Levy v. Young Adult Inst., Inc.

Decision Date30 April 2015
Docket NumberNo. 13–CV–2861 JPO.,13–CV–2861 JPO.
Citation103 F.Supp.3d 426
PartiesJoel M. LEVY and Judith W. Lynn, Plaintiffs, v. YOUNG ADULT INSTITUTE, INC., et al., Defendants.
CourtU.S. District Court — Southern District of New York

Melissa Yang, Michael C. Rakower, Rakower Lupkin PLLC, New York, NY, for Plaintiffs.

Michael Joseph Prame, B. Katherine Kohn, Edward J. Meehan, Nancy F. McTyre, Groom Law Group, Chartered, Washington, DC, Marcus Aaron Asner, Yue–Han Chow, Arnold & Porter, LLP, Ian Ross Shapiro, Cooley LLP, New York, NY, for Defendants.

══════════

## [DIRECTIVE 1]
Please echo the records word for word, starting at their first line and continuing through the line that contains "Kaveh Sajjadi [440, 1117]", both ends included.

Interface element records:
══════════

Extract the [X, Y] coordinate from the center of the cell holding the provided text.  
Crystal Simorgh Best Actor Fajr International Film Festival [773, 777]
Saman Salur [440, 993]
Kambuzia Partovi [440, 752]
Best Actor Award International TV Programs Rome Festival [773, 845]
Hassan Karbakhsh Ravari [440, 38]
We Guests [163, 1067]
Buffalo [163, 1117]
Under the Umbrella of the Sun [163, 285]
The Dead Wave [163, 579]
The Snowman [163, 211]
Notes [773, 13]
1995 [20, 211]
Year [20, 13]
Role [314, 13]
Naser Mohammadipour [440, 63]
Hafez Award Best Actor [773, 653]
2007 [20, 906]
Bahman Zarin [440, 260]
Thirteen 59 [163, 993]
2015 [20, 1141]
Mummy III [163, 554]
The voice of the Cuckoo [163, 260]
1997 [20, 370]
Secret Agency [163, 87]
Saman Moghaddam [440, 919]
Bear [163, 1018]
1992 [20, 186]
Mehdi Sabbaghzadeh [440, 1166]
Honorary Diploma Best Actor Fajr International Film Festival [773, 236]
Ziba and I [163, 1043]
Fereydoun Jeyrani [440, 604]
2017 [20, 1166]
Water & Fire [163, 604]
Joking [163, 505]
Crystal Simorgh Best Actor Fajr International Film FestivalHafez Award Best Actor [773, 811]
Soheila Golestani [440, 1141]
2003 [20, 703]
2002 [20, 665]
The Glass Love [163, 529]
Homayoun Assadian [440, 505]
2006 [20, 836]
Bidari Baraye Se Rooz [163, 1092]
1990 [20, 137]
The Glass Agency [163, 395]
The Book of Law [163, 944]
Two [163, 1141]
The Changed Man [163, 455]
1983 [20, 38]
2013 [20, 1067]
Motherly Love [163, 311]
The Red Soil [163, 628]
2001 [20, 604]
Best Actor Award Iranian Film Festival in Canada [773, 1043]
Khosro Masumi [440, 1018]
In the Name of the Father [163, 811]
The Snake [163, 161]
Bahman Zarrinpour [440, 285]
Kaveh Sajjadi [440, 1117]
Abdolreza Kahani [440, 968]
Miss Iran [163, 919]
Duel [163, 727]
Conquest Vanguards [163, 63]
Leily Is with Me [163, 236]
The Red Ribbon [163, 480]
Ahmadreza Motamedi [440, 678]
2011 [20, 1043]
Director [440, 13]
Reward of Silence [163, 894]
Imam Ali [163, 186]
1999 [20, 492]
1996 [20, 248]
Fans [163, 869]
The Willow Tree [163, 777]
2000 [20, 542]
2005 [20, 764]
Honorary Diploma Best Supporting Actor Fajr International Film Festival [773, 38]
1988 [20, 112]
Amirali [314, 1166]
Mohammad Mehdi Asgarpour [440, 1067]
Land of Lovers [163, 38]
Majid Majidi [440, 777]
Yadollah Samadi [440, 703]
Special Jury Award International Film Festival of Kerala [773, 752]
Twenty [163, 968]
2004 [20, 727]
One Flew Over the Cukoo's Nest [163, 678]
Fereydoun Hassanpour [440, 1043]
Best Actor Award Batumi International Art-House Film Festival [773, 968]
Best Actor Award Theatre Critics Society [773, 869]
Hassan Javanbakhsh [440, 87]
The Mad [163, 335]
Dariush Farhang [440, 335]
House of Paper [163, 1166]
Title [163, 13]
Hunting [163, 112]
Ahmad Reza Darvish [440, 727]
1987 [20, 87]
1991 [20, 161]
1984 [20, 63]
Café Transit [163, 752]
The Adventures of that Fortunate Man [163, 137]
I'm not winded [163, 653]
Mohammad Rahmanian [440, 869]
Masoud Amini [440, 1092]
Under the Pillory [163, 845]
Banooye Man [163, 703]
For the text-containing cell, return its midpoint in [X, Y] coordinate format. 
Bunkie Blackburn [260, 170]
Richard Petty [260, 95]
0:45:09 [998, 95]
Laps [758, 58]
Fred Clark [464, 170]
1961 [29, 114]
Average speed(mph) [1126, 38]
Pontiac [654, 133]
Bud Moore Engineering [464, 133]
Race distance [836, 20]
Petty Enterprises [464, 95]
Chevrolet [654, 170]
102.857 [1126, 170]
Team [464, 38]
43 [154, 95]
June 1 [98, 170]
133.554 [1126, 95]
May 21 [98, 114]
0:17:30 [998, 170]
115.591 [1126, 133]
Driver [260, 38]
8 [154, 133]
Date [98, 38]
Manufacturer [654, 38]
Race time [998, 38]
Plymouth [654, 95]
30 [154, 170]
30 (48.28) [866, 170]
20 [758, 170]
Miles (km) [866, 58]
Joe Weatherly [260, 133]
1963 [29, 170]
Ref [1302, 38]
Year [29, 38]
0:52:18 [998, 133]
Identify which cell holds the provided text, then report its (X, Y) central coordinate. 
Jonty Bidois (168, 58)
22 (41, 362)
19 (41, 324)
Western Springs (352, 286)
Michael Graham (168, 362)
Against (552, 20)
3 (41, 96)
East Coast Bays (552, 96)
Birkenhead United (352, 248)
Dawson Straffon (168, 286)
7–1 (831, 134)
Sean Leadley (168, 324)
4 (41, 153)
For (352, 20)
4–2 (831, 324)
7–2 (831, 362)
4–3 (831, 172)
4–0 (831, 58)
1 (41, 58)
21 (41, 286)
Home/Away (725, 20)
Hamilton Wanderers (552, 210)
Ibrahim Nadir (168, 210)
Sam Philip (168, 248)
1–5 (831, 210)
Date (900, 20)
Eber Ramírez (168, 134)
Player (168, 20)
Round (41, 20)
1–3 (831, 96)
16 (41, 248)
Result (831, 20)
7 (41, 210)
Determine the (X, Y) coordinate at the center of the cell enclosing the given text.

══════════

## [DIRECTIVE 2]
Duplicate the full court case header verbatim.

## [WORKED ANSWER 1]
Extract the [X, Y] coordinate from the center of the cell holding the provided text.  
Crystal Simorgh Best Actor Fajr International Film Festival [773, 777]
Saman Salur [440, 993]
Kambuzia Partovi [440, 752]
Best Actor Award International TV Programs Rome Festival [773, 845]
Hassan Karbakhsh Ravari [440, 38]
We Guests [163, 1067]
Buffalo [163, 1117]
Under the Umbrella of the Sun [163, 285]
The Dead Wave [163, 579]
The Snowman [163, 211]
Notes [773, 13]
1995 [20, 211]
Year [20, 13]
Role [314, 13]
Naser Mohammadipour [440, 63]
Hafez Award Best Actor [773, 653]
2007 [20, 906]
Bahman Zarin [440, 260]
Thirteen 59 [163, 993]
2015 [20, 1141]
Mummy III [163, 554]
The voice of the Cuckoo [163, 260]
1997 [20, 370]
Secret Agency [163, 87]
Saman Moghaddam [440, 919]
Bear [163, 1018]
1992 [20, 186]
Mehdi Sabbaghzadeh [440, 1166]
Honorary Diploma Best Actor Fajr International Film Festival [773, 236]
Ziba and I [163, 1043]
Fereydoun Jeyrani [440, 604]
2017 [20, 1166]
Water & Fire [163, 604]
Joking [163, 505]
Crystal Simorgh Best Actor Fajr International Film FestivalHafez Award Best Actor [773, 811]
Soheila Golestani [440, 1141]
2003 [20, 703]
2002 [20, 665]
The Glass Love [163, 529]
Homayoun Assadian [440, 505]
2006 [20, 836]
Bidari Baraye Se Rooz [163, 1092]
1990 [20, 137]
The Glass Agency [163, 395]
The Book of Law [163, 944]
Two [163, 1141]
The Changed Man [163, 455]
1983 [20, 38]
2013 [20, 1067]
Motherly Love [163, 311]
The Red Soil [163, 628]
2001 [20, 604]
Best Actor Award Iranian Film Festival in Canada [773, 1043]
Khosro Masumi [440, 1018]
In the Name of the Father [163, 811]
The Snake [163, 161]
Bahman Zarrinpour [440, 285]
Kaveh Sajjadi [440, 1117]

## [WORKED ANSWER 2]
Levy v. Young Adult Inst., Inc.

Decision Date30 April 2015
Docket NumberNo. 13–CV–2861 JPO.,13–CV–2861 JPO.
Citation103 F.Supp.3d 426
PartiesJoel M. LEVY and Judith W. Lynn, Plaintiffs, v. YOUNG ADULT INSTITUTE, INC., et al., Defendants.
CourtU.S. District Court — Southern District of New York

Melissa Yang, Michael C. Rakower, Rakower Lupkin PLLC, New York, NY, for Plaintiffs.

Michael Joseph Prame, B. Katherine Kohn, Edward J. Meehan, Nancy F. McTyre, Groom Law Group, Chartered, Washington, DC, Marcus Aaron Asner, Yue–Han Chow, Arnold & Porter, LLP, Ian Ross Shapiro, Cooley LLP, New York, NY, for Defendants.